As the timelines collapse – and they are collapsing – as one by one, each individual releases the role that they have long mistaken as their identity, we are witnessing something of a collective humpty-dumpty event, never to be put back together again. The breaking of the timelines happens as the roles that carry the timelines, as egos, fall away. If people around you are falling into silence, if you are falling into silence, take it as a great sign. For silence is an aspect of peacefulness, as standing in the eye of the storm, of releasing all that swirls around you as something that is not who you are, and never was.

It is getting more and more challenging to write during this time, as I am inclined to stay in silence. I don’t write what I write here in order to chase popularity or to spread a message. I just hope it provides some form of light for those who need it at this time, one of the most if not the most difficult times in human history.

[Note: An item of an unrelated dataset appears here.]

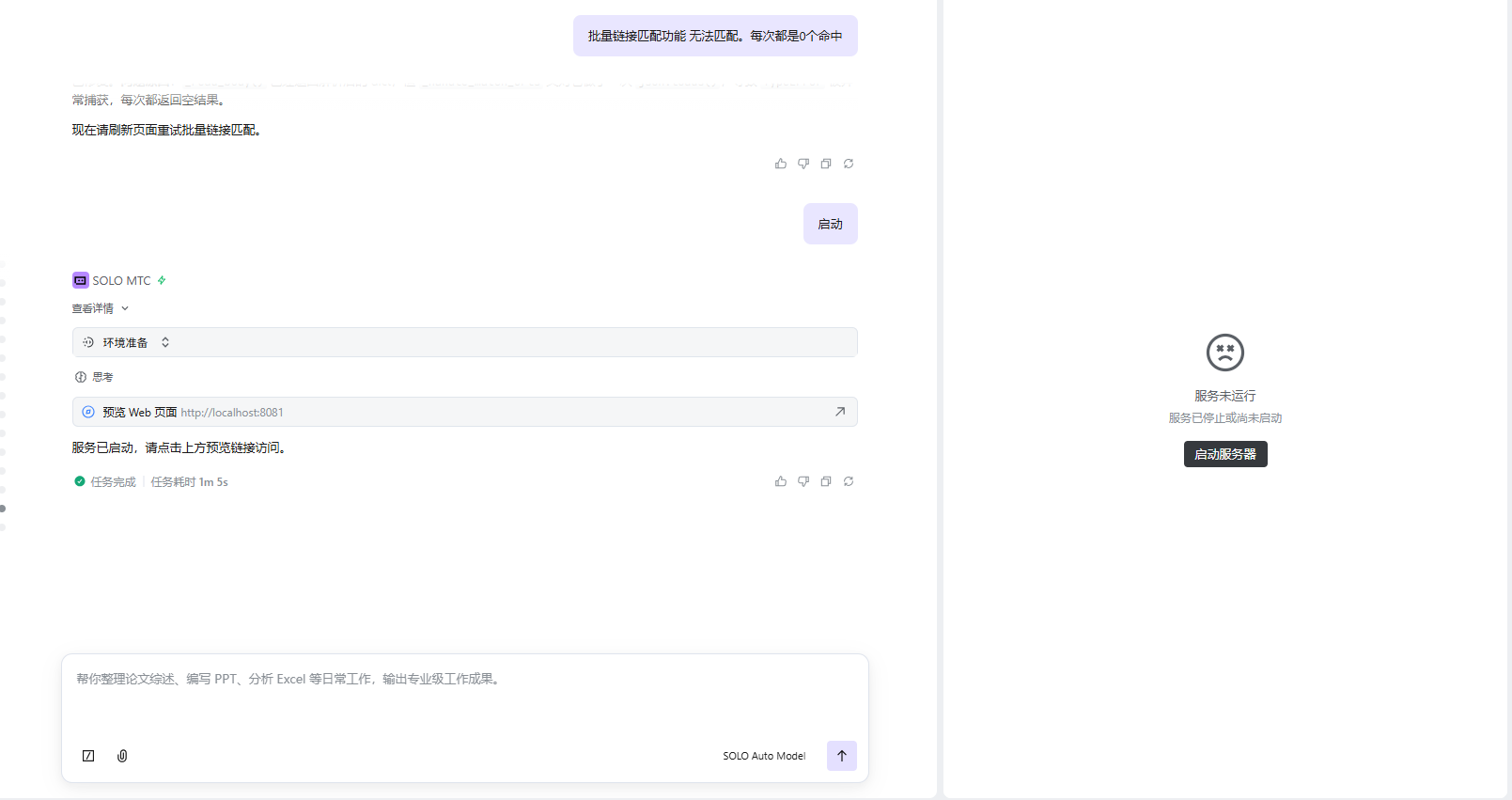Thumbs down the 现在请刷新页面 reply
Screen dimensions: 1512x800
tap(803, 164)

Many of us will witness or are already witnessing the dissolution of beings that we thought were central and essential to our lives. When they dissolve from us, it is at that point when we have no choice but to let go. This can be very difficult when we are focused on what we believe to be as essential to us as an arm and a leg. But if we can move away from the pain and suffering, we can then realize that we are actually now freer than we once were, and that we didn’t “need” those things in the first place. Nature always provides what we need and takes away what is no longer needed. It is at that point, when we begin to understand the true experience of freedom and autonomy, as if it were hidden from us for thousands of years – and that is because it has been hidden from us for thousands of years.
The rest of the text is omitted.